Item-finding entries
□ □ □

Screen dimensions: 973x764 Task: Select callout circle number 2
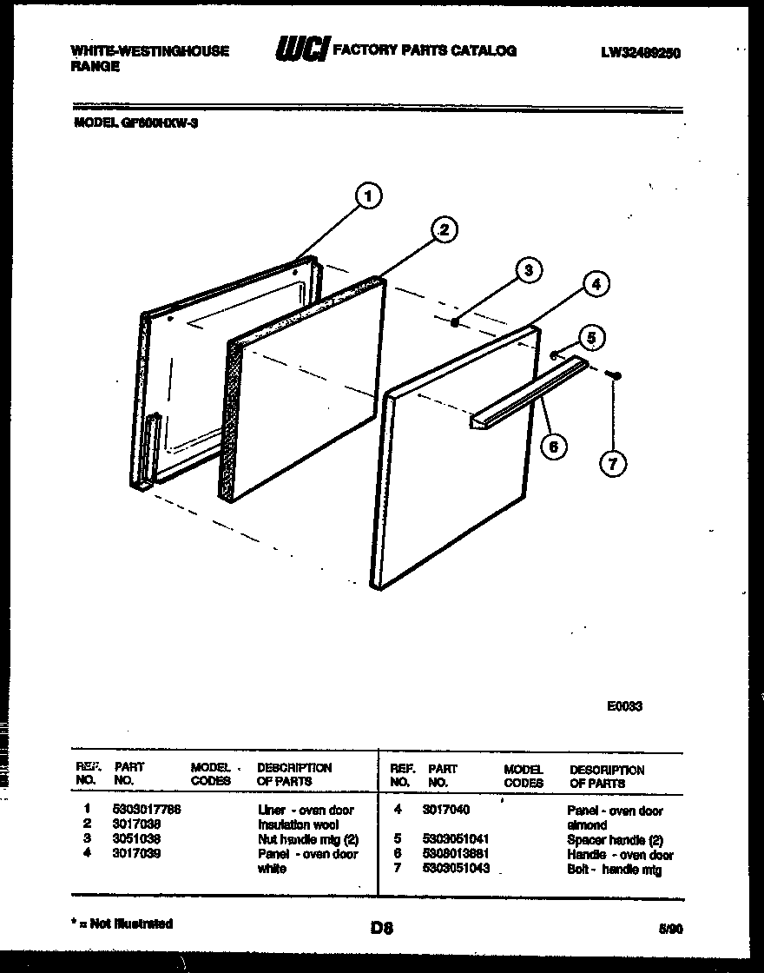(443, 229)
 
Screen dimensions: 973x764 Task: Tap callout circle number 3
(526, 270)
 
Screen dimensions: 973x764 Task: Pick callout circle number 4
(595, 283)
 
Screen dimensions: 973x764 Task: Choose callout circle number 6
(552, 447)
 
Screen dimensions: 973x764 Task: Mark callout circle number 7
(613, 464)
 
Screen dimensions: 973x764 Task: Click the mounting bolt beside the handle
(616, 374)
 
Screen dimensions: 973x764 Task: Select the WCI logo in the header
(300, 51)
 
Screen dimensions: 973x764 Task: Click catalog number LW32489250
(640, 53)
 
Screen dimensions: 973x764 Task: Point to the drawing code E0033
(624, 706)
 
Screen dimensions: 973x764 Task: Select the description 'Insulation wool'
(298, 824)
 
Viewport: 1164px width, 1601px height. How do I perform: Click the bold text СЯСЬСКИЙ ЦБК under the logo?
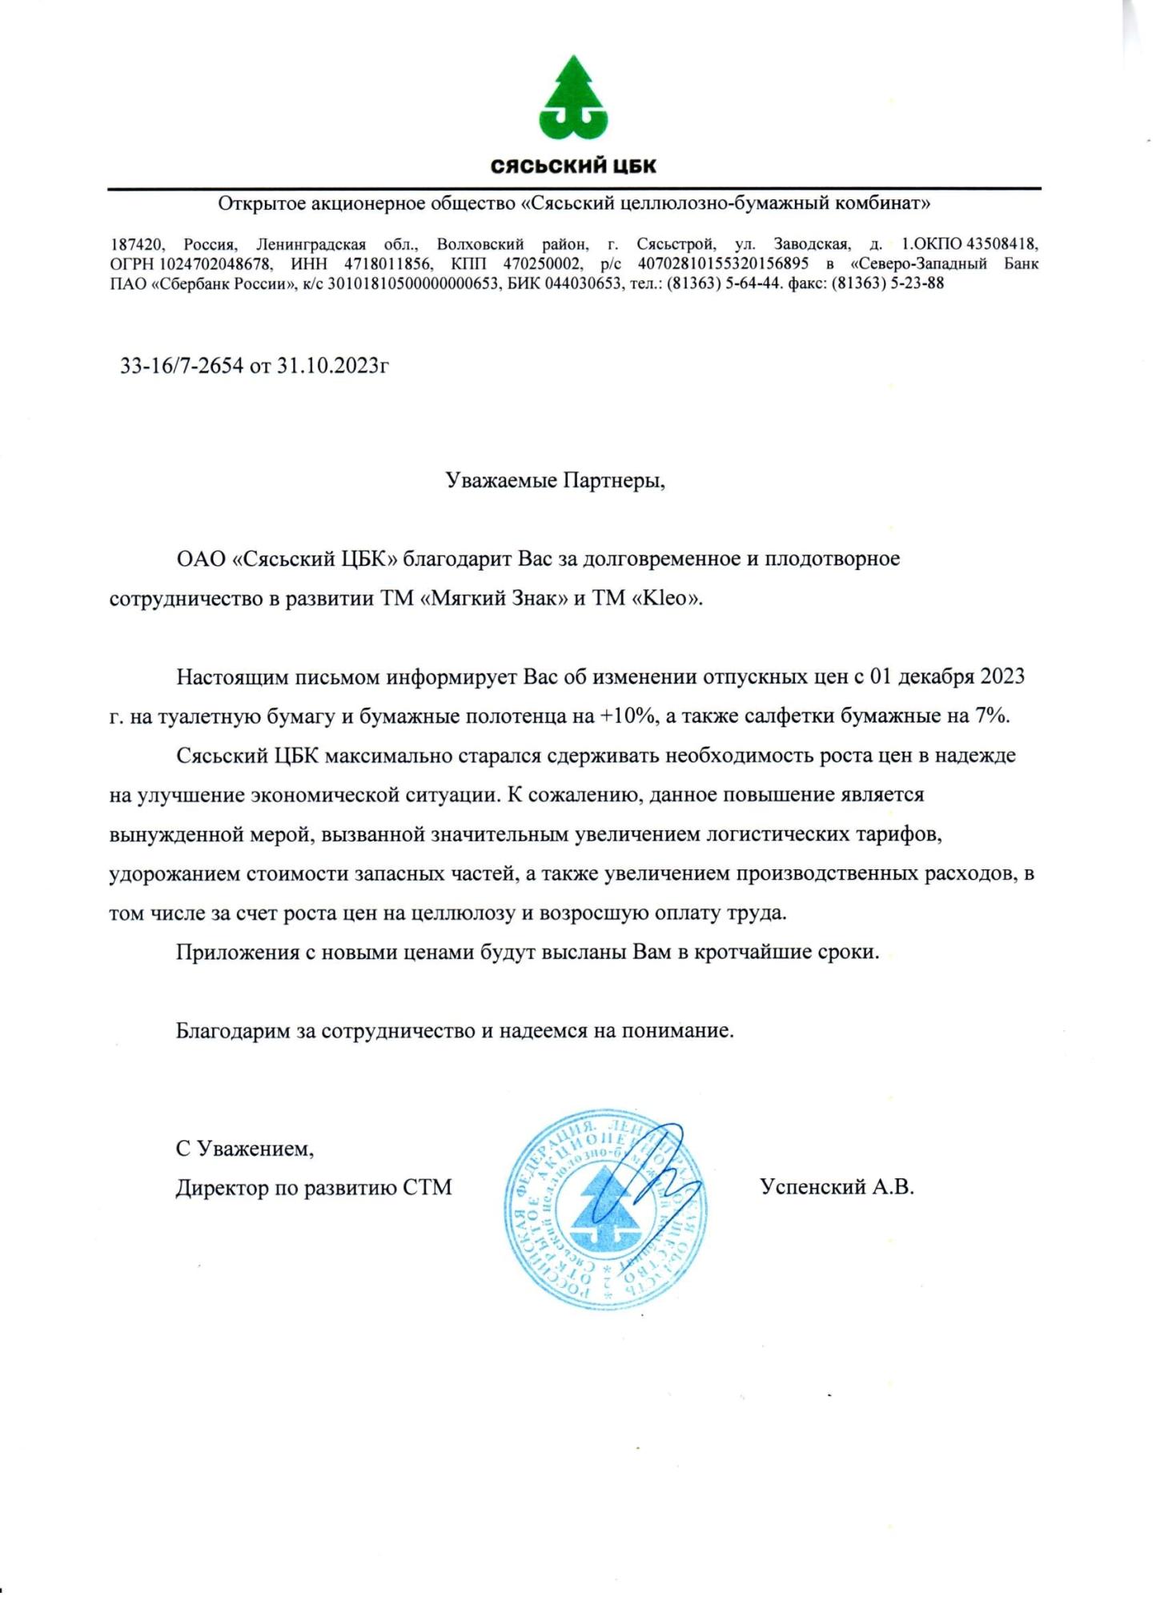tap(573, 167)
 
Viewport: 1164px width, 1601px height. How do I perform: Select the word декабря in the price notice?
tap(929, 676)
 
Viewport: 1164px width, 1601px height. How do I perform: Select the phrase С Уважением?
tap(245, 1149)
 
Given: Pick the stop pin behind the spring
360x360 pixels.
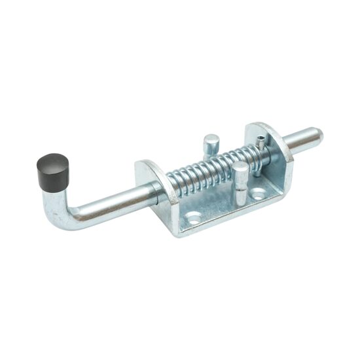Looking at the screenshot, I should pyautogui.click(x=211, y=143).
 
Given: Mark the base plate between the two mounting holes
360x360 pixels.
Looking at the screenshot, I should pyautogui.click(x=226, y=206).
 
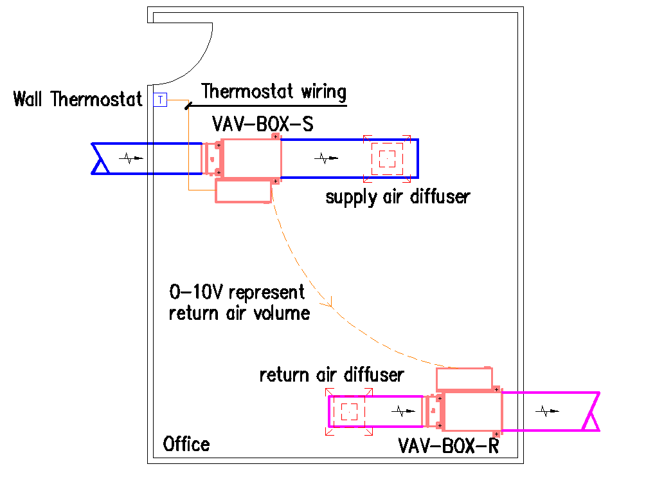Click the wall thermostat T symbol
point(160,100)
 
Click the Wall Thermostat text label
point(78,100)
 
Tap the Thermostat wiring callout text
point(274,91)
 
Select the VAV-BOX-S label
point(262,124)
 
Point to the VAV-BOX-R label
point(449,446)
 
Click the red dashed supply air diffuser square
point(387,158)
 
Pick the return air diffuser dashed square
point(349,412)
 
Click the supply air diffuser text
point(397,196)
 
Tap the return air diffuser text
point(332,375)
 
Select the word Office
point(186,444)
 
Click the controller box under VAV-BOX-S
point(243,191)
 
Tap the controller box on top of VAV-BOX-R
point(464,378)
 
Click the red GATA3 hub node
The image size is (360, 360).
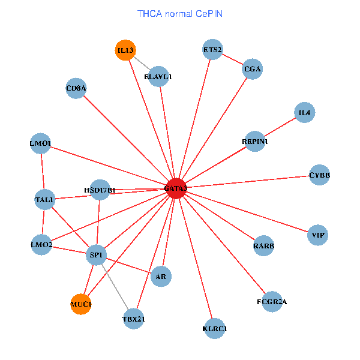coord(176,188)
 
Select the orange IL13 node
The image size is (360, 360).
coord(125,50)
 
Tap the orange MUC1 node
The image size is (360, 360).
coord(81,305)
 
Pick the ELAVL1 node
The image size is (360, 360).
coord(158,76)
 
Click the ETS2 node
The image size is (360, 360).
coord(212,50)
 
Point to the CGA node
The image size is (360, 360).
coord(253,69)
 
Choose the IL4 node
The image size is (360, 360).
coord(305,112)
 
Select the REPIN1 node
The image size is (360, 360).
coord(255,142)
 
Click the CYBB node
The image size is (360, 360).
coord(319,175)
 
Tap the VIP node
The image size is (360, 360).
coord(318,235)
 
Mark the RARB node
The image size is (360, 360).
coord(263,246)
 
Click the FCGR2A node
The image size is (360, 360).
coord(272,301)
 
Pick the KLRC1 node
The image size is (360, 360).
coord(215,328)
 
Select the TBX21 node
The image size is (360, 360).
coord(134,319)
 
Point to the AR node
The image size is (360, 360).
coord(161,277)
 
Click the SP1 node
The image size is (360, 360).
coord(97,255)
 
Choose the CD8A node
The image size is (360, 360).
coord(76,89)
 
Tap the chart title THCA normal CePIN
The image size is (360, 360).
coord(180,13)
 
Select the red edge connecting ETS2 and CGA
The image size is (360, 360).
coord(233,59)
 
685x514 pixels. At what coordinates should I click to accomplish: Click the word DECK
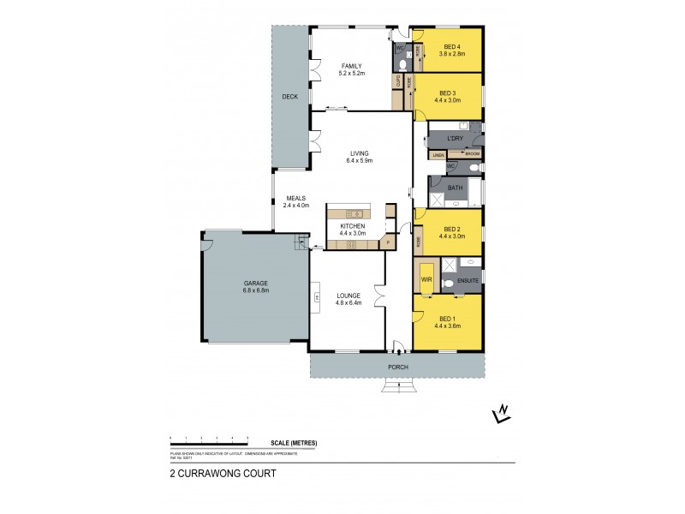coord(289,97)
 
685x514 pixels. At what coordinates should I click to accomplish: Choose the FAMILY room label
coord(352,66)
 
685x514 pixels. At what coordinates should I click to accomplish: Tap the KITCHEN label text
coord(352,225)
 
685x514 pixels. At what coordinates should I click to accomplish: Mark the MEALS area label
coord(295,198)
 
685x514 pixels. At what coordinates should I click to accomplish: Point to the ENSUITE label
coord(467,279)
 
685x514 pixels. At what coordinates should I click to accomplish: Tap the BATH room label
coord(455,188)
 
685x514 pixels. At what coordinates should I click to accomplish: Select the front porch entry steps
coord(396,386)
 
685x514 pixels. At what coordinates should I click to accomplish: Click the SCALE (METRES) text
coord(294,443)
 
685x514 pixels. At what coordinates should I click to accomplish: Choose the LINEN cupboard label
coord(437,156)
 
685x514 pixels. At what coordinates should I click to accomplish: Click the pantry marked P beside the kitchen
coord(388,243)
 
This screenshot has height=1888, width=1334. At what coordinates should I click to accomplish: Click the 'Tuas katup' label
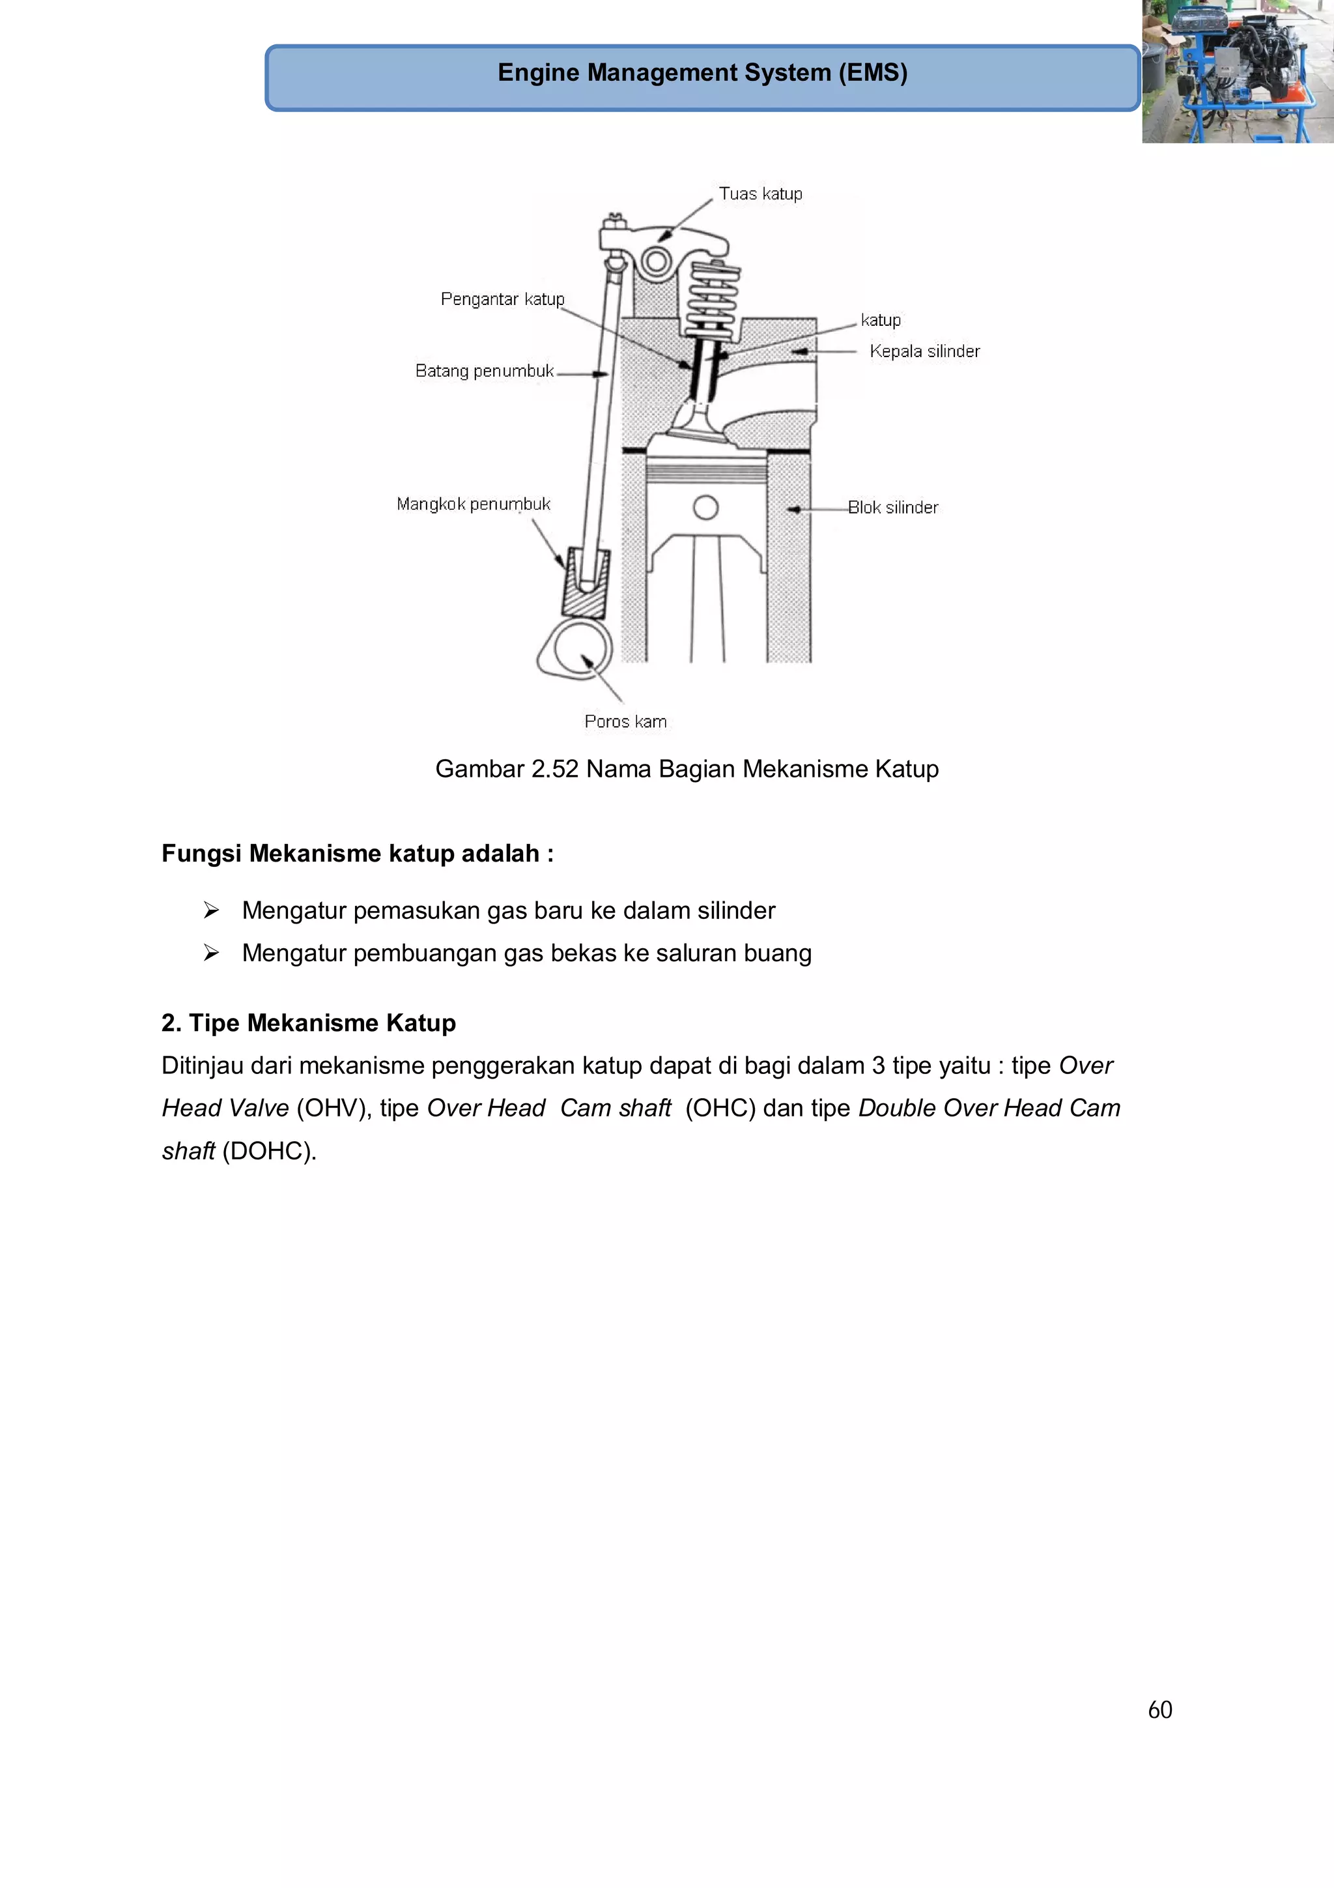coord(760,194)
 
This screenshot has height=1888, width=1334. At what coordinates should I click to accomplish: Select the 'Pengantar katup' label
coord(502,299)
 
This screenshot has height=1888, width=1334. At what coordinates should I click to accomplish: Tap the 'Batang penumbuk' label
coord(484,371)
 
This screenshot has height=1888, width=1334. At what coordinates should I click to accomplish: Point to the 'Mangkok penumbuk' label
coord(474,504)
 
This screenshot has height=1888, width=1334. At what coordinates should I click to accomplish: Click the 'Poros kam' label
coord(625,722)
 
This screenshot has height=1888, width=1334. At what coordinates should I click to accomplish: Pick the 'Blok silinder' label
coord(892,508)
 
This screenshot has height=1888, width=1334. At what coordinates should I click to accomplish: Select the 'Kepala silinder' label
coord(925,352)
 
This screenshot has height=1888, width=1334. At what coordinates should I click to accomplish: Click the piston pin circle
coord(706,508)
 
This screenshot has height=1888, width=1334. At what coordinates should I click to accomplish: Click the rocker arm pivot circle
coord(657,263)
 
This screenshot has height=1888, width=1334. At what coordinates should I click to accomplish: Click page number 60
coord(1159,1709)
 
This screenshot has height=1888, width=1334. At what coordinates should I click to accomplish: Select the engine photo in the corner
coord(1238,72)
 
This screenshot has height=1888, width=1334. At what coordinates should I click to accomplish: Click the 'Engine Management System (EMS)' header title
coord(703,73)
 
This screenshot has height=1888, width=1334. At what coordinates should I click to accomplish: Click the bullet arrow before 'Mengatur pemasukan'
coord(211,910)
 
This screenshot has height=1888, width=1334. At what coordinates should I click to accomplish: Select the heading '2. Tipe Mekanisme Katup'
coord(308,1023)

□ □ □

▸ **What is needed**
Write out the entry lines as a numbered list with blank lines dropped, beginning at the line that contains "Tap the VIP node" and stopping after the line that contains "coord(352,225)". Leave the pictures out.

▸ **Full answer**
1. Tap the VIP node
2. The image size is (360, 360).
3. coord(318,235)
4. Mark the RARB node
5. The image size is (360, 360).
6. coord(263,246)
7. Click the FCGR2A node
8. The image size is (360, 360).
9. coord(272,301)
10. Pick the KLRC1 node
11. The image size is (360, 360).
12. coord(215,328)
13. Select the TBX21 node
14. The image size is (360, 360).
15. coord(134,319)
16. Point to the AR node
17. The image size is (360, 360).
18. coord(161,277)
19. Click the SP1 node
20. The image size is (360, 360).
21. coord(97,255)
22. Choose the CD8A node
23. The image size is (360, 360).
24. coord(76,89)
25. Tap the chart title THCA normal CePIN
26. The image size is (360, 360).
27. coord(180,13)
28. Select the red edge connecting ETS2 and CGA
29. The image size is (360, 360).
30. coord(233,59)
31. 685x514 pixels. At what coordinates should I click to accomplish: Click the word DECK
32. coord(289,97)
33. 685x514 pixels. At what coordinates should I click to accomplish: Choose the FAMILY room label
34. coord(352,66)
35. 685x514 pixels. At what coordinates should I click to accomplish: Tap the KITCHEN label text
36. coord(352,225)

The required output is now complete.